BRIEF -
Reproduce each of the following lines verbatim, without any alteration.

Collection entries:
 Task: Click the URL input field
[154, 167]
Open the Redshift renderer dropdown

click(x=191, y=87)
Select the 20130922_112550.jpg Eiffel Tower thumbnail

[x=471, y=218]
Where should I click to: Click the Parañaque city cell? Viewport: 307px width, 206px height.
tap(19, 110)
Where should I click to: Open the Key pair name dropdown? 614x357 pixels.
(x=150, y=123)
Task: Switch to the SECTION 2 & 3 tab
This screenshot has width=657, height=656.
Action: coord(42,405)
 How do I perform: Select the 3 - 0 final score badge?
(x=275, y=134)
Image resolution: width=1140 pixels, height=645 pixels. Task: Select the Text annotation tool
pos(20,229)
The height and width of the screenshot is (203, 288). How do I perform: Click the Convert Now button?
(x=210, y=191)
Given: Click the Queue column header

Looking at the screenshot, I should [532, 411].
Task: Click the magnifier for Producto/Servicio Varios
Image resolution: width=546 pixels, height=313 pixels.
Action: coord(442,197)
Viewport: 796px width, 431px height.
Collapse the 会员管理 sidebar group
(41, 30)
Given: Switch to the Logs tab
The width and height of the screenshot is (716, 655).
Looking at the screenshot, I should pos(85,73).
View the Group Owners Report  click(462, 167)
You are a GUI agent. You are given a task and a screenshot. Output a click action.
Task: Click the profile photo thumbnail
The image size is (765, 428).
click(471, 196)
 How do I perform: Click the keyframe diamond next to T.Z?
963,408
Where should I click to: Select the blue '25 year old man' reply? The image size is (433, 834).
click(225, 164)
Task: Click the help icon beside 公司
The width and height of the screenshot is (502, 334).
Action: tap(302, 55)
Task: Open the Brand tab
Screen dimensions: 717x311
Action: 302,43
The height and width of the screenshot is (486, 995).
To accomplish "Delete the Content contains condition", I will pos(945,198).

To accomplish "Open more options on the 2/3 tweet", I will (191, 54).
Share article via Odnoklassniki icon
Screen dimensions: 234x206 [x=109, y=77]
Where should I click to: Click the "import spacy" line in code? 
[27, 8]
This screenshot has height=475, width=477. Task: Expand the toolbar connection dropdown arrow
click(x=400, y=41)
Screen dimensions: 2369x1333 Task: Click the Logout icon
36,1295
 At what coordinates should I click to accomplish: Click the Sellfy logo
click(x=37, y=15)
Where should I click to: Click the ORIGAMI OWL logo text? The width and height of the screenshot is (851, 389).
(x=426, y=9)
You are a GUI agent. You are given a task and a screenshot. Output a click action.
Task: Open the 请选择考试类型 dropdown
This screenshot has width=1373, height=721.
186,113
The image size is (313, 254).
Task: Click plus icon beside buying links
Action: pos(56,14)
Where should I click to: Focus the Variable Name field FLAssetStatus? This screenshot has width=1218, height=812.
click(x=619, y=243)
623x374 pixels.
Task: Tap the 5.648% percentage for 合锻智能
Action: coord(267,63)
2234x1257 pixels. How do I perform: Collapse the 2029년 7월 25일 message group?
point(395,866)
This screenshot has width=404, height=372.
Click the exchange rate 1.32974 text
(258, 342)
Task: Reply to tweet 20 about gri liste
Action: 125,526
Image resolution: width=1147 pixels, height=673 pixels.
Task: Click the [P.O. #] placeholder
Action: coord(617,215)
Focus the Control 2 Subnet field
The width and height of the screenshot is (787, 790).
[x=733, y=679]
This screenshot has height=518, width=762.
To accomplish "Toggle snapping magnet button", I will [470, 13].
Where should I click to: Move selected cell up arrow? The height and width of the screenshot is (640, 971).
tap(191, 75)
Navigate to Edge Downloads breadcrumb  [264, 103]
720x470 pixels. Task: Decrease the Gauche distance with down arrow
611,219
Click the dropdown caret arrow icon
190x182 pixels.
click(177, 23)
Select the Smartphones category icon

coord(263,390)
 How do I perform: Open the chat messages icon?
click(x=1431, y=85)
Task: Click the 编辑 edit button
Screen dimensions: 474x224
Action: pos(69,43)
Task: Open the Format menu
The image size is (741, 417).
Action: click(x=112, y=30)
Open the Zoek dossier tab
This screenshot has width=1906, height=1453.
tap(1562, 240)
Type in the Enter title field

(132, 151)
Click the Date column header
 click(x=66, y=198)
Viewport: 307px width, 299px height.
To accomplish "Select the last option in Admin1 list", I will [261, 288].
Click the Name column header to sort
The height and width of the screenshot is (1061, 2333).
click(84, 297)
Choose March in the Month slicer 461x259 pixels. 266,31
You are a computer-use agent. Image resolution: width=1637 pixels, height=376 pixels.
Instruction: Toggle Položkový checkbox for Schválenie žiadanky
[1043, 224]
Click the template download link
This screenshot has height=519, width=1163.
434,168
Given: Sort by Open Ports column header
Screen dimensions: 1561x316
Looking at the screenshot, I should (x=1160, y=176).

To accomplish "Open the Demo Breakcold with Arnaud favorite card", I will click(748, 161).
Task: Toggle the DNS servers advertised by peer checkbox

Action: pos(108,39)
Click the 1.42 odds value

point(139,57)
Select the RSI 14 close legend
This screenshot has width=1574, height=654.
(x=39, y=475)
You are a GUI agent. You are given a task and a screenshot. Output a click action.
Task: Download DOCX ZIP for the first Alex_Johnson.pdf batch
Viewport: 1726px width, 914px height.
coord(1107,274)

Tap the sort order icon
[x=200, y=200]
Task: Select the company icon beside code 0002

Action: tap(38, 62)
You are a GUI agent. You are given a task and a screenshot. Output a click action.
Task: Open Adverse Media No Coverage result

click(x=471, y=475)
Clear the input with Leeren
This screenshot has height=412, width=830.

FINISHED ANSWER -
 Task: Click the URL input field
[154, 167]
Open the Redshift renderer dropdown

click(x=191, y=87)
Select the 20130922_112550.jpg Eiffel Tower thumbnail

[x=471, y=218]
Where should I click to: Click the Parañaque city cell? Viewport: 307px width, 206px height.
tap(19, 110)
Where should I click to: Open the Key pair name dropdown? 614x357 pixels.
(x=150, y=123)
Task: Switch to the SECTION 2 & 3 tab
This screenshot has width=657, height=656.
Action: coord(42,405)
 How do I perform: Select the 3 - 0 final score badge?
(x=275, y=134)
Image resolution: width=1140 pixels, height=645 pixels. Task: Select the Text annotation tool
pos(20,229)
The height and width of the screenshot is (203, 288). How do I perform: Click the Convert Now button?
(x=210, y=191)
Given: Click the Queue column header

Looking at the screenshot, I should [532, 411].
Task: Click the magnifier for Producto/Servicio Varios
Image resolution: width=546 pixels, height=313 pixels.
Action: coord(442,197)
Viewport: 796px width, 431px height.
Collapse the 会员管理 sidebar group
(41, 30)
Given: Switch to the Logs tab
The width and height of the screenshot is (716, 655).
Looking at the screenshot, I should pos(85,73).
View the Group Owners Report  click(462, 167)
You are a GUI agent. You are given a task and a screenshot. Output a click action.
Task: Click the profile photo thumbnail
The image size is (765, 428).
click(471, 196)
 How do I perform: Click the keyframe diamond next to T.Z?
963,408
Where should I click to: Select the blue '25 year old man' reply? The image size is (433, 834).
click(225, 164)
Task: Click the help icon beside 公司
The width and height of the screenshot is (502, 334).
Action: tap(302, 55)
Task: Open the Brand tab
Screen dimensions: 717x311
Action: 302,43
The height and width of the screenshot is (486, 995).
To accomplish "Delete the Content contains condition", I will pos(945,198).

To accomplish "Open more options on the 2/3 tweet", I will (191, 54).
Share article via Odnoklassniki icon
Screen dimensions: 234x206 [x=109, y=77]
Where should I click to: Click the "import spacy" line in code? 
[27, 8]
This screenshot has height=475, width=477. Task: Expand the toolbar connection dropdown arrow
click(x=400, y=41)
Screen dimensions: 2369x1333 Task: Click the Logout icon
36,1295
 At what coordinates should I click to accomplish: Click the Sellfy logo
click(x=37, y=15)
Where should I click to: Click the ORIGAMI OWL logo text? The width and height of the screenshot is (851, 389).
(x=426, y=9)
You are a GUI agent. You are given a task and a screenshot. Output a click action.
Task: Open the 请选择考试类型 dropdown
This screenshot has width=1373, height=721.
186,113
The image size is (313, 254).
Task: Click plus icon beside buying links
Action: pos(56,14)
Where should I click to: Focus the Variable Name field FLAssetStatus? This screenshot has width=1218, height=812.
click(x=619, y=243)
623x374 pixels.
Task: Tap the 5.648% percentage for 合锻智能
Action: coord(267,63)
2234x1257 pixels. How do I perform: Collapse the 2029년 7월 25일 message group?
point(395,866)
This screenshot has width=404, height=372.
Click the exchange rate 1.32974 text
(258, 342)
Task: Reply to tweet 20 about gri liste
Action: 125,526
Image resolution: width=1147 pixels, height=673 pixels.
Task: Click the [P.O. #] placeholder
Action: coord(617,215)
Focus the Control 2 Subnet field
The width and height of the screenshot is (787, 790).
[x=733, y=679]
This screenshot has height=518, width=762.
To accomplish "Toggle snapping magnet button", I will [470, 13].
Where should I click to: Move selected cell up arrow? The height and width of the screenshot is (640, 971).
tap(191, 75)
Navigate to Edge Downloads breadcrumb  [264, 103]
720x470 pixels. Task: Decrease the Gauche distance with down arrow
611,219
Click the dropdown caret arrow icon
190x182 pixels.
click(177, 23)
Select the Smartphones category icon

coord(263,390)
 How do I perform: Open the chat messages icon?
click(x=1431, y=85)
Task: Click the 编辑 edit button
Screen dimensions: 474x224
Action: pos(69,43)
Task: Open the Format menu
The image size is (741, 417).
Action: click(x=112, y=30)
Open the Zoek dossier tab
This screenshot has width=1906, height=1453.
tap(1562, 240)
Type in the Enter title field

(132, 151)
Click the Date column header
 click(x=66, y=198)
Viewport: 307px width, 299px height.
To accomplish "Select the last option in Admin1 list", I will [261, 288].
Click the Name column header to sort
The height and width of the screenshot is (1061, 2333).
click(84, 297)
Choose March in the Month slicer 461x259 pixels. 266,31
You are a computer-use agent. Image resolution: width=1637 pixels, height=376 pixels.
Instruction: Toggle Položkový checkbox for Schválenie žiadanky
[1043, 224]
Click the template download link
This screenshot has height=519, width=1163.
434,168
Given: Sort by Open Ports column header
Screen dimensions: 1561x316
Looking at the screenshot, I should (x=1160, y=176).

To accomplish "Open the Demo Breakcold with Arnaud favorite card", I will click(748, 161).
Task: Toggle the DNS servers advertised by peer checkbox

Action: pos(108,39)
Click the 1.42 odds value

point(139,57)
Select the RSI 14 close legend
This screenshot has width=1574, height=654.
(x=39, y=475)
You are a GUI agent. You are given a task and a screenshot. Output a click action.
Task: Download DOCX ZIP for the first Alex_Johnson.pdf batch
Viewport: 1726px width, 914px height.
coord(1107,274)

Tap the sort order icon
[x=200, y=200]
Task: Select the company icon beside code 0002

Action: tap(38, 62)
You are a GUI agent. You are given a task and a screenshot. Output a click action.
Task: Open Adverse Media No Coverage result

click(x=471, y=475)
Clear the input with Leeren
This screenshot has height=412, width=830.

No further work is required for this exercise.